» **Work to complete**
Pull every line from the material below that contains the word "will" and copy each one unchanged.

» **Dataset**
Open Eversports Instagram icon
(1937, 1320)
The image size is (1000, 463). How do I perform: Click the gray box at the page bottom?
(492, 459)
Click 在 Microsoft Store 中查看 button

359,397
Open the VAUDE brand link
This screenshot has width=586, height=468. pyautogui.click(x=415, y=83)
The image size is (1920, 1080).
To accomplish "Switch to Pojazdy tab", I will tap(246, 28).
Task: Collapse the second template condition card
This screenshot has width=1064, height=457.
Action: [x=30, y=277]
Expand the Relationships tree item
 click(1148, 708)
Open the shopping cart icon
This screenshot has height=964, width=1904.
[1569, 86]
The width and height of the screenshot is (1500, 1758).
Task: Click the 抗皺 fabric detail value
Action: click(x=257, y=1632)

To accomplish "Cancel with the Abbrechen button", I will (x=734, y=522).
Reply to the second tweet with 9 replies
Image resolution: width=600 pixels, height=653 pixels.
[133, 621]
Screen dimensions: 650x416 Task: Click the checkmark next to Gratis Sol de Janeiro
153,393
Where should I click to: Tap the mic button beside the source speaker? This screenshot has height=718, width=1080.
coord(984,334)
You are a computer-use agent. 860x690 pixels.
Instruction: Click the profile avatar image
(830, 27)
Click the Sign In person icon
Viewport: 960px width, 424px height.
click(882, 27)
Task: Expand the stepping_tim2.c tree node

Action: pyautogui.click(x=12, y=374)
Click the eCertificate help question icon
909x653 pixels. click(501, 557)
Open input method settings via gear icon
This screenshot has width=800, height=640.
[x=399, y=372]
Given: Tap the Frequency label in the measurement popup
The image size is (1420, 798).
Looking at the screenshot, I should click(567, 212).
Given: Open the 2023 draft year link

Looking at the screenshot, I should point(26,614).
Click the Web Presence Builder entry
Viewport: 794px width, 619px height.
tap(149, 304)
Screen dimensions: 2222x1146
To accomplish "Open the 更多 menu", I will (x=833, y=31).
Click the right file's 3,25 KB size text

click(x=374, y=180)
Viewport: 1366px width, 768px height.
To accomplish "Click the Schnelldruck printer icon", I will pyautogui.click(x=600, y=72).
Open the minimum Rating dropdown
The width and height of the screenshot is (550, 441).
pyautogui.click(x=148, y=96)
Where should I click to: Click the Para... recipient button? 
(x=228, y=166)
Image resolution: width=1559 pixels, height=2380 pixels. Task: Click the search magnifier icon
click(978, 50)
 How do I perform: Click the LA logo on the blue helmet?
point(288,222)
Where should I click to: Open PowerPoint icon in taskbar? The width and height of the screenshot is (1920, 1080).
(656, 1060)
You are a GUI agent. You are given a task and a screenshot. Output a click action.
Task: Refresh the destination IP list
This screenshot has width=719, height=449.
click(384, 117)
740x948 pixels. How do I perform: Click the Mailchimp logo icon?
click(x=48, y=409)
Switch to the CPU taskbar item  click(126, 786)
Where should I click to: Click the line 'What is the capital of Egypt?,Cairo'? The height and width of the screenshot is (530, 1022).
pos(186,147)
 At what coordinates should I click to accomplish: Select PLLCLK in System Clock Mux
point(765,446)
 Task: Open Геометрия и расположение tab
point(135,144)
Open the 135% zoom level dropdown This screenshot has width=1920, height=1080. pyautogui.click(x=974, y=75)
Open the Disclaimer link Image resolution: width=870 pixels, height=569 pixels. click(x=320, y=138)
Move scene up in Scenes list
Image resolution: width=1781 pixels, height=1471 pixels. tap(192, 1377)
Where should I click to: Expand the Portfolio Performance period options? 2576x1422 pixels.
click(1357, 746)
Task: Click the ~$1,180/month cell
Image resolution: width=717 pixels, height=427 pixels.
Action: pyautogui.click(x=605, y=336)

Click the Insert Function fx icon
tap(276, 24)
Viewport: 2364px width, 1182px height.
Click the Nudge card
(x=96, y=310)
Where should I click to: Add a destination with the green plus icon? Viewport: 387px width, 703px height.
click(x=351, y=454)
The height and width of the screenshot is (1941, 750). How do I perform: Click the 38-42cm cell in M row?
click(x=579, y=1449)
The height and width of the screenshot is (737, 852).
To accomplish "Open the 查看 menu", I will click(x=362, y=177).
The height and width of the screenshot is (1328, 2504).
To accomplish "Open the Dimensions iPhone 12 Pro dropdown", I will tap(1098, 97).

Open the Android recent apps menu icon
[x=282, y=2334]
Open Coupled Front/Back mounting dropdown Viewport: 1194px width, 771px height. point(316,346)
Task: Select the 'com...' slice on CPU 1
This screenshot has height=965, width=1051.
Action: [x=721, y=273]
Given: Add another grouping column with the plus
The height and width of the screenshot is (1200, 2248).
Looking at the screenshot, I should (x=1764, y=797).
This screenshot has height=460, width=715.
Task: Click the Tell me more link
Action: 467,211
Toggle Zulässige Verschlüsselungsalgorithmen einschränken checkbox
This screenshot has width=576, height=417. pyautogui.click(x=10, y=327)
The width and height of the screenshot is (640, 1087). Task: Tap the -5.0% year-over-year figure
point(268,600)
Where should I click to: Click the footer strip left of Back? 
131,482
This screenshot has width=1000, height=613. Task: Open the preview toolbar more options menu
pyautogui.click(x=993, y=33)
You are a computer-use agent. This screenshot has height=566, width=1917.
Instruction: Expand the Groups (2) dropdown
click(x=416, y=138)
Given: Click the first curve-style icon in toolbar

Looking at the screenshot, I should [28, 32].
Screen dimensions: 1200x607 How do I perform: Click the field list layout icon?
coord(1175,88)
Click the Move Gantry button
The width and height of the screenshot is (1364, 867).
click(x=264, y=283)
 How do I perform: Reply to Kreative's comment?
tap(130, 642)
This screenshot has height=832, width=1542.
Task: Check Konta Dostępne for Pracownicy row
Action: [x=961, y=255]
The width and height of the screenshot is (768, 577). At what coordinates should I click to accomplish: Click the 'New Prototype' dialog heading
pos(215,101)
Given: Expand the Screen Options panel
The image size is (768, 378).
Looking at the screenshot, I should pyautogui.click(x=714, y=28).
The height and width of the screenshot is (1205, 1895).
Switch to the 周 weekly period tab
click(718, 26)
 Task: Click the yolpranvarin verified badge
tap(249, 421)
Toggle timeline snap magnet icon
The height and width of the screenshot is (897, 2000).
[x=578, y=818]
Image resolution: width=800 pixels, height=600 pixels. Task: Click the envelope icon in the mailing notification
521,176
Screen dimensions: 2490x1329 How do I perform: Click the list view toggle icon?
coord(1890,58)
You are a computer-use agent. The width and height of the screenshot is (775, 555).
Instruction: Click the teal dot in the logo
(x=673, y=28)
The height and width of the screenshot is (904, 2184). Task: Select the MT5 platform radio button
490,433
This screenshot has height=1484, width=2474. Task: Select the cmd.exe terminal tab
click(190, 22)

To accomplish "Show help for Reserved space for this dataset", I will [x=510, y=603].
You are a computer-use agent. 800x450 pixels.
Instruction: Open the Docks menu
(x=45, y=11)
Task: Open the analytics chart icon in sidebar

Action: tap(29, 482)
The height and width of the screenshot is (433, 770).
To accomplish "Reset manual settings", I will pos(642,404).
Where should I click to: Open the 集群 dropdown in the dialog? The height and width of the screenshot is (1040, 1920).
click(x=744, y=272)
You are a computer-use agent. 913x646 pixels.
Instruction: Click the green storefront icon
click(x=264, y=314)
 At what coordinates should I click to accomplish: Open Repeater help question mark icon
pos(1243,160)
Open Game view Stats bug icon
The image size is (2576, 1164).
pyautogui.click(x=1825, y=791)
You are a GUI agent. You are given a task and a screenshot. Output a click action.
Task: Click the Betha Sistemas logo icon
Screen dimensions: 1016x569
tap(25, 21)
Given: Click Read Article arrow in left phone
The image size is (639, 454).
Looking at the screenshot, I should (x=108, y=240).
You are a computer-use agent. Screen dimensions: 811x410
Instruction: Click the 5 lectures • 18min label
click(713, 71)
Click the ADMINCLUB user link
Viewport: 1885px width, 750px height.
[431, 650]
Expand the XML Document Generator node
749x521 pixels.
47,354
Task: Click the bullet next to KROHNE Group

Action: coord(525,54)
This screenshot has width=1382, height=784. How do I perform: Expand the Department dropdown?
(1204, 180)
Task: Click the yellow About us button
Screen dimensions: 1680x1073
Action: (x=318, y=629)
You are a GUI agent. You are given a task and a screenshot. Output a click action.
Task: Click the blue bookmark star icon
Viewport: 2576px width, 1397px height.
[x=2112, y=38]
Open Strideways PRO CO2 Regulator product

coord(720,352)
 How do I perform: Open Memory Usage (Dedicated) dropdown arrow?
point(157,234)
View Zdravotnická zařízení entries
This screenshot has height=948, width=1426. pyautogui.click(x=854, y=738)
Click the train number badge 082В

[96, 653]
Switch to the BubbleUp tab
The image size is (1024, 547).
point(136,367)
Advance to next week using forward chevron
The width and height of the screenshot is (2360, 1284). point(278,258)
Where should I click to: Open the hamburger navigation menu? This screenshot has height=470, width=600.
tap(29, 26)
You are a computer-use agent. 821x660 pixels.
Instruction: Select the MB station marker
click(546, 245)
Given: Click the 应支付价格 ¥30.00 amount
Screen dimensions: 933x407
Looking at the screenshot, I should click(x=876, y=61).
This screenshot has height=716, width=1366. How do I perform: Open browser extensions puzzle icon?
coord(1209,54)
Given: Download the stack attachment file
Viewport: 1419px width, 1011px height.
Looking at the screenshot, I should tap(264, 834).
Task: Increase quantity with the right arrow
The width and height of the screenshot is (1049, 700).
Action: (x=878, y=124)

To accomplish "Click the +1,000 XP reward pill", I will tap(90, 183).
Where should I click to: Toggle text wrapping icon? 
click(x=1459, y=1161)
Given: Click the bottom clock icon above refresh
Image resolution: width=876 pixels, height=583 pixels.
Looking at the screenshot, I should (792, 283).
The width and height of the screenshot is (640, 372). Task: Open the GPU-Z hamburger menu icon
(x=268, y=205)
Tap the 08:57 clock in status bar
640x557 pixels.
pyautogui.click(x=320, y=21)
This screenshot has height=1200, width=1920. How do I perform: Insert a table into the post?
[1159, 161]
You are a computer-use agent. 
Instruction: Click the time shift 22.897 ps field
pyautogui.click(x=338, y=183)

» **Answer to this task**
To accomplish "Switch to Pojazdy tab", I will tap(246, 28).
To accomplish "Cancel with the Abbrechen button", I will (x=734, y=522).
To accomplish "Open the 更多 menu", I will (x=833, y=31).
To accomplish "Click the Schnelldruck printer icon", I will pyautogui.click(x=600, y=72).
To accomplish "Open the 查看 menu", I will click(x=362, y=177).
To accomplish "Open the Dimensions iPhone 12 Pro dropdown", I will tap(1098, 97).
To accomplish "Show help for Reserved space for this dataset", I will [x=510, y=603].
To accomplish "Reset manual settings", I will pos(642,404).
To accomplish "Click the +1,000 XP reward pill", I will tap(90, 183).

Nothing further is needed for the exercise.